## TASK ITEM
Whenever the word "will" turns up in a line below, that line should be copied.

(Stored data entries)

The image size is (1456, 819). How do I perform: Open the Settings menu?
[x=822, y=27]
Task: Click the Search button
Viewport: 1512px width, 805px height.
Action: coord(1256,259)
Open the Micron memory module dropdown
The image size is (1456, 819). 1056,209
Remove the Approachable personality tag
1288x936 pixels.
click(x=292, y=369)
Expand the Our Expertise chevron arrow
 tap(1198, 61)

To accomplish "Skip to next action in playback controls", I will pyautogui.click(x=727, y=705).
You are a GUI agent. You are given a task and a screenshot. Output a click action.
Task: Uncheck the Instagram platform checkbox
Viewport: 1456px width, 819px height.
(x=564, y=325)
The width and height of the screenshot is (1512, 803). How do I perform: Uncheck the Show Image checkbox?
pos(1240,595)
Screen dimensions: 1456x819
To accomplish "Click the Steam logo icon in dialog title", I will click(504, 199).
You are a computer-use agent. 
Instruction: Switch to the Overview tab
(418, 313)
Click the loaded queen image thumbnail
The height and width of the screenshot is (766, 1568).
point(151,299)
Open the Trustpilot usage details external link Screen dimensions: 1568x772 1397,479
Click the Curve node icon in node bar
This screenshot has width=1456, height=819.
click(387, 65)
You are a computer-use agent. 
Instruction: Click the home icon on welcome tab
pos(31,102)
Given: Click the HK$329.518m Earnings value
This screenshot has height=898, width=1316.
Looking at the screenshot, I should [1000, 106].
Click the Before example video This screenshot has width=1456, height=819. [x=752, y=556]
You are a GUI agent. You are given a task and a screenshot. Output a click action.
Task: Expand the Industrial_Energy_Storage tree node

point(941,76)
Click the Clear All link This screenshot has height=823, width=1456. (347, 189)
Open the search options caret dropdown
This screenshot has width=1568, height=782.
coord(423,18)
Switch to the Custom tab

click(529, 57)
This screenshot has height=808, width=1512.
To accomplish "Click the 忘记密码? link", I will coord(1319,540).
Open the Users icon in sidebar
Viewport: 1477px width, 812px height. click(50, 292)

## ANSWER AREA
To accomplish "Skip to next action in playback controls", I will pyautogui.click(x=727, y=705).
To accomplish "Click the Steam logo icon in dialog title", I will click(504, 199).
To accomplish "Click the 忘记密码? link", I will coord(1319,540).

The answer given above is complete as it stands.